07:01 - O estranho no ponto de ônibus

506 62 34
                                    

[Madrugada de domingo, 12 de fevereiro. 02:49]

A grande vantagem de se estar no centro, era que os endereços eram razoavelmente próximos. E o mesmo valia para instalações públicas, como o eram as paradas e estações do transporte coletivo. Underworld, particularmente, estava muito bem localizada. Saindo de um ponto no centro de duas avenidas importantes, tanto esquerda quanto direita eram caminhos favoráveis. Tudo dependia de para onde se estava indo.

Nesse aspecto, Seulgi não estava tão confiante. Para dizer a verdade, sentia-se perdida. Tinha os pés bem firmes no chão, mas sua mente flutuava.

Os arranhões no braço ardiam, e ela precisava se lembrar de cinco em cinco segundos que não devia tocar os ferimentos. Tinha assistido episódios de séries médicas o bastante para saber que mesmo um machucado insignificante poderia originar uma infecção, e desatar em outras consequências sérias, se fosse tratado de maneira incorreta. Mesmo que seus cortes fossem superficiais, como dizia sua mãe, era mil vezes mais fácil prevenir do que remediar.

Para coroar a sequência de desastres, ainda tinha a garganta seca. Desejou que tivesse uma garrafa d'água consigo. Se a tivesse, poderia pegar dois coelhos com uma cajadada só. Mataria a sede, e de quebra poderia dar um jeito no braço.

Um fino filete de sangue escorria por sua pele, manchando-a. Imaginou o que o motorista do ônibus pensaria, quando a visse entrar, naquele estado. Meio ensanguentada, com o cabelo despenteado e os olhos irrequietos. Era bem provável que se recusasse a transportá-la e acabasse pedindo que se retirasse.

Na situação que se encontrava, era provável que ela sequer discutisse, como o faria normalmente.

Não vinha conseguindo manter o foco sobre qualquer coisa, desde o esbarrão. Sua atenção ia e vinha, e nos instantes entre isso, divagava. Amaldiçoou-se uma vez mais por ter bebido, saltando para a calçada quando o sinal para pedestres fechou. Desequilibrou-se um pouco, e ficou ali, balançando os braços como um bebê passarinho descoordenado durante sua primeira aula de voo. Quando o mundo parou de girar, recomeçou sua caminhada.

Estava agora bem perto de seu destino. Logo à sua frente, a cabine de vidro da parada brilhava com suas lâmpadas brancas e também com as luzes que vinham da rua, dos faróis dos carros que passavam de quando em quando. Apesar de toda a iluminação, teve a impressão de que havia qualquer coisa de sombria na área ao redor da estrutura.

Sim, as luzes estavam ali, mas a forma com que elas se comportavam era estranha.

Um edifício próximo lançava sombras sobre a calçada, sombras que não eram afetadas pela claridade que vinha do toldo de vidro. Era estranho, e bizarro. E podia ser que estivesse imaginando a coisa toda.

Agora que a adrenalina se dissipava em seu sistema, tudo parecia mais lento. Os poucos metros que a separavam do ponto de ônibus pareceram quilômetros. Quanto mais caminhava em sua direção, mais longe se sentia. Ficou aliviada quando, estendendo a mão, pôde tocar a lateral da estrutura, fria e um pouco pegajosa da umidade típica da noite.

Deu-lhe a volta, entrando sob o vão formado pelas três paredes. Levou um susto, ao constatar que não estava sozinha.

Havia um homem ali. Alto, musculoso, o típico estereótipo do cara do time de futebol pelo qual todas as meninas são apaixonadas, nos filmes americanos. Ele percebeu sua presença, antes que Seulgi pudesse ter certeza de que estava vendo corretamente.

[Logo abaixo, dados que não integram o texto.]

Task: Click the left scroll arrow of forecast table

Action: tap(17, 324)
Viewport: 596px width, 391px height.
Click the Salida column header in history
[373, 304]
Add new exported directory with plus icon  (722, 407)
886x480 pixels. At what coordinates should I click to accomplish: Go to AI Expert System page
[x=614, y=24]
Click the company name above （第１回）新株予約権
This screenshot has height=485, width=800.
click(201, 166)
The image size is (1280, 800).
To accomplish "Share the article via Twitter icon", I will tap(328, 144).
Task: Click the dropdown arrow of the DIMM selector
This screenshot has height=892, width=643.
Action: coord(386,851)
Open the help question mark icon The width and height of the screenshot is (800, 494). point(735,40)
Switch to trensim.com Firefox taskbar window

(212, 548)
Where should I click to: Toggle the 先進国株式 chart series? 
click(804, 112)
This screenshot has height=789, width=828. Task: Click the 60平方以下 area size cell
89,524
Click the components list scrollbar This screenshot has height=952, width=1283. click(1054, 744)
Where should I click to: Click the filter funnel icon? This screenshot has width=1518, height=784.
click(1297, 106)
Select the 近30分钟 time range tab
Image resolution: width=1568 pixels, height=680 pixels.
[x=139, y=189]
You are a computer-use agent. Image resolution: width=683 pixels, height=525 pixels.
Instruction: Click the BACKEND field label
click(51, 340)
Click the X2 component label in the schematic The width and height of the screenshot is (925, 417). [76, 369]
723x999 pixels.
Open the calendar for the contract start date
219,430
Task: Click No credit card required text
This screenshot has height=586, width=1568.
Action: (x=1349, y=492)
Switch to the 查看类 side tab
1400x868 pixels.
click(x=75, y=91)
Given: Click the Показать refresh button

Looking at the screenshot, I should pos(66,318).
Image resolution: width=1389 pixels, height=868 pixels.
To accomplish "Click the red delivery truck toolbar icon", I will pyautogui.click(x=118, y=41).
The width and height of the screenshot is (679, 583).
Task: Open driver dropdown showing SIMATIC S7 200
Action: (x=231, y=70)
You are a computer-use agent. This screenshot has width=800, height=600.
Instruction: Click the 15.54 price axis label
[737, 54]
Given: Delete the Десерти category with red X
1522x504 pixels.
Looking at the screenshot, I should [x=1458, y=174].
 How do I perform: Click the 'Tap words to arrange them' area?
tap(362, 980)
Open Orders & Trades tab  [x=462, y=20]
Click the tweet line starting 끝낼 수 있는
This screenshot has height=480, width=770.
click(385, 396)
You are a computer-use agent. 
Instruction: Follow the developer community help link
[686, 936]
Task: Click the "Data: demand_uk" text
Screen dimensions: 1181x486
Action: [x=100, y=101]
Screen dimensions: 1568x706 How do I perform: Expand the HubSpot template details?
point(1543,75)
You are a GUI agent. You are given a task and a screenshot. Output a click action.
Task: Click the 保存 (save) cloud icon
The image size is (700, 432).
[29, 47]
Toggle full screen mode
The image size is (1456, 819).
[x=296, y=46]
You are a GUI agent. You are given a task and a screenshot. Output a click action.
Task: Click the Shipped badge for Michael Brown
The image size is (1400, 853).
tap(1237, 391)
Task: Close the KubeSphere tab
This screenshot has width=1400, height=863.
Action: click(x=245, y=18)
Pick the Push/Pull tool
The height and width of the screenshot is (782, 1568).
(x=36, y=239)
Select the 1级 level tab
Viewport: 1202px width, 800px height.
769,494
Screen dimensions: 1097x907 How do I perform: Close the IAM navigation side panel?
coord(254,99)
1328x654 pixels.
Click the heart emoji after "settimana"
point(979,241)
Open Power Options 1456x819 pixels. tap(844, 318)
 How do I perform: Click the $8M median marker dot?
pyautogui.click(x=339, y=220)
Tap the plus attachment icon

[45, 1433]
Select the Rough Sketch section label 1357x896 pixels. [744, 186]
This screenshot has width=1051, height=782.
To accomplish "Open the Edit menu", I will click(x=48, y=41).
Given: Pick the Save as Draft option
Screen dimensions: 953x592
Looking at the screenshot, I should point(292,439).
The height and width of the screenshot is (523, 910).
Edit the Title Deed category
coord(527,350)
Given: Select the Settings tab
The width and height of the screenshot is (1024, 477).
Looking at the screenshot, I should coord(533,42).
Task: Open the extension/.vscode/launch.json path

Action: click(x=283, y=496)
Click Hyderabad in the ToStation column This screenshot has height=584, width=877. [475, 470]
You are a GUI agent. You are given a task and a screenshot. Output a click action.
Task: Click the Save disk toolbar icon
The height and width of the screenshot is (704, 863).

— Boa noite - cumprimentou-a, num tom afetuoso demais para uma pessoa desconhecida. Não encontrou sua voz para dizer algo em retorno, limitando sua resposta a uma reverência suave, quase imperceptível. Suas vistas ficaram turvas, com grandes pontos negros dançando diante de seus olhos. Agradeceu, em seu âmago, por ainda estar segurando a lateral da estrutura. Do contrário, poderia ter bancado a jaca madura e protagonizado mais uma queda épica.